While residents are free to come and go from the home during the day, the home is required by law to keep track of them. Bed checks are mandatory, but rarely done, residents and workers said. If a resident is missing for more than 24 hours, a report must be filed with the state and the police.

Artie Washington had not been seen for longer than that. Not only did Seaport not fill out a form, it did not even notice his absence.

Mr. Washington was known around the home for wearing an assortment of silly hats, from a Santa's cap to a Burger King crown. He was last seen on the Friday morning before Labor Day weekend in 1998. Early Monday afternoon, workers concerned by "a foul odor" entered Room 333, according to state records. "We found him dead, just sitting in the bathtub," said Mr. Rossetti, the nurse at the Kingsboro clinic.

An autopsy determined that Mr. Washington, 54, had died of a seizure. It is unclear whether he could have been saved had he been discovered earlier. Inspectors, in one of the three death inquiries they performed, criticized Seaport for allowing him to remain at the home even though he was unstable. Yet the state took no action to safeguard against similar deaths.

So in July 2001, Rosendo Velez, 77, was found dead. Mr. Velez, nicknamed Keebler because he walked like the elves in the cookie commercial, had returned to the home in a drunken fog, workers said. He was left in his room unattended anyway, and was found drowned an hour later in his bathtub, fully clothed. It was not until three months later, in October, that the state cited the home for failing to supervise Mr. Velez.

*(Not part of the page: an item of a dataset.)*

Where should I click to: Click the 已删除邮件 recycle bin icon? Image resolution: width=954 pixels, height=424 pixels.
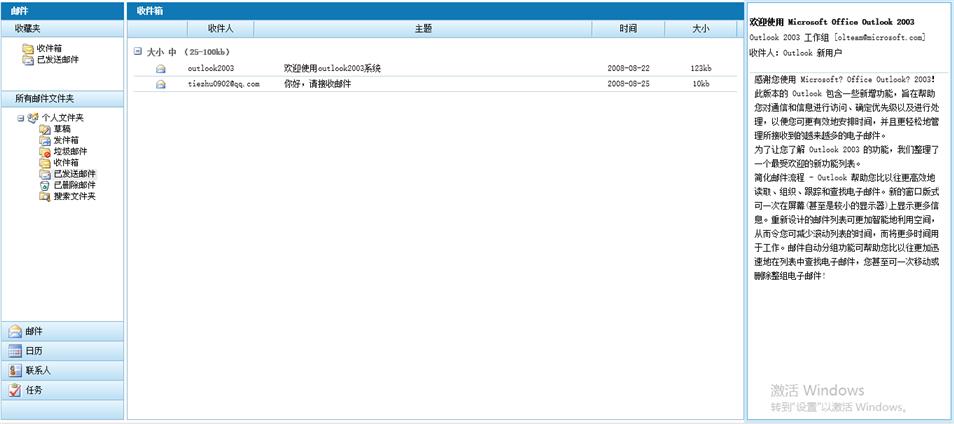(x=44, y=185)
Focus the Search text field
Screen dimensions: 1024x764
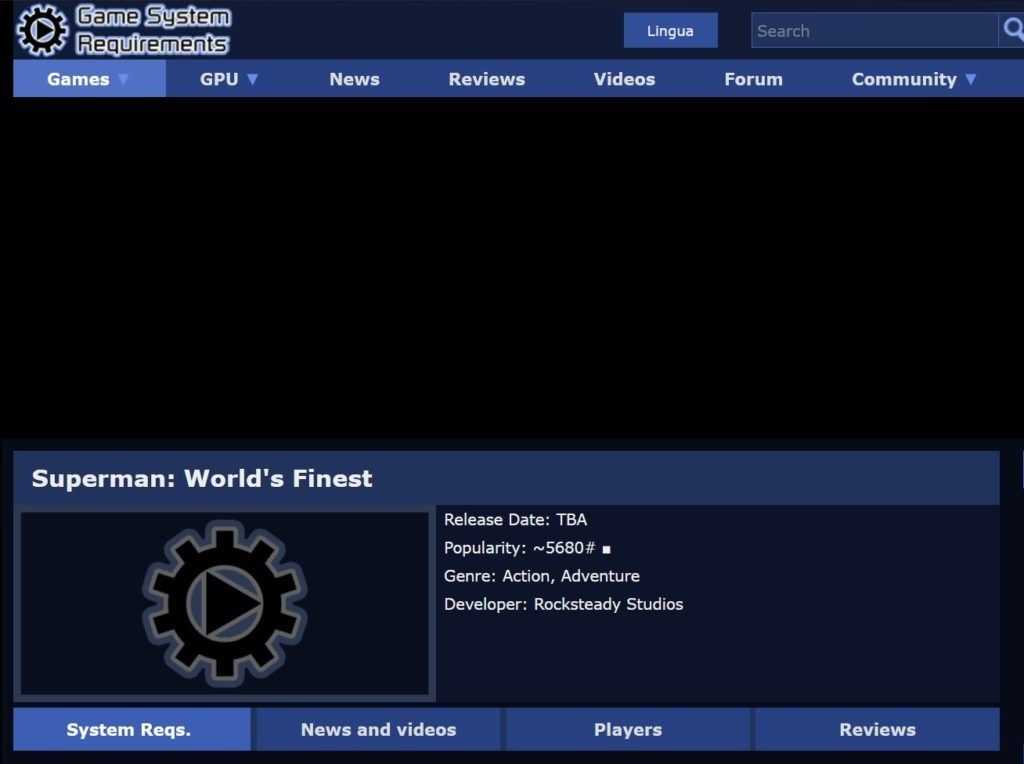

In the meantime, Martin Rochlitz, 51, was found decomposing in his sweltering room days after dying of a heart attack during an August heat wave, according to the coroner. Unlike the deaths of Mr. Washington and Mr. Velez, Mr. Rochlitz's did not even warrant a question by the state, its records show.

Holding On
Expecting Trouble, Fearing Even Worse

Kevin Johnson sees death all around him, and fears that his will be the next.

He has seizure disorder, schizophrenia and cerebral palsy. He is mildly retarded and cannot perform basic arithmetic. At a recent lunch, he had difficulty pulling the wrapper off a straw. Yet, sadly, even he understands that at Seaport, the odds are against him.

Mr. Johnson, 39, cannot forget all the seizures that have sent him tumbling to the floor of Room 106 during the past three years. Dazed and bruised, he is eventually found by a worker and taken to Brookdale University Hospital and Medical Center.

Each time, Mr. Johnson is admitted to the hospital for a few days. In vain, it calls the home for his medical and psychiatric history. "They could not provide more information on the patient," a nurse wrote one day. As always, he is sent back to the home.

His latest wound is a jagged gash on his forehead. He needed stitches to close it after banging his head on the floor during a convulsion. Still, he considers it a minor injury.

What he dreads is a repeat of what happened on a Sunday morning in July 1999. He was left alone to shower, had a seizure and passed out. It is not known how long he lay there as he was scalded by water that inspectors have repeatedly warned is too hot. He needed two skin-graft operations to heal huge swaths on his chest, back and arms.

Seaport never notified the state about his injuries, as was required, and Mr. Johnson was once again returned to the home. Left to himself, he has devised his own way of dealing with the seizures. "I sit on the bed and try to take it easy," he said the other day.

Ill since he was a teenager, Mr. Johnson is 5-foot-8 and beefy, with a mustache, a round face and no family. He has a kindly disposition, but often reverts to long silences, as if he learned long ago that the way to make it through the day is by shutting everyone out. He sits in his room for hours, listening to oldies on the radio and worrying that if he walks around the home, someone will harass him for money, or worse.

With the turmoil over Seaport's fate, Mr. Johnson's future is uncertain. For now, he soothes himself against his surroundings by reading the paperback King James Bible that he hides in the top drawer of his dresser.

Sitting on his flimsy mattress as mice scamper by, he opens to the same chapter and mouths the words, over and over. Second Corinthians, Chapter 5: Do not despair, for there is a better place in the afterlife.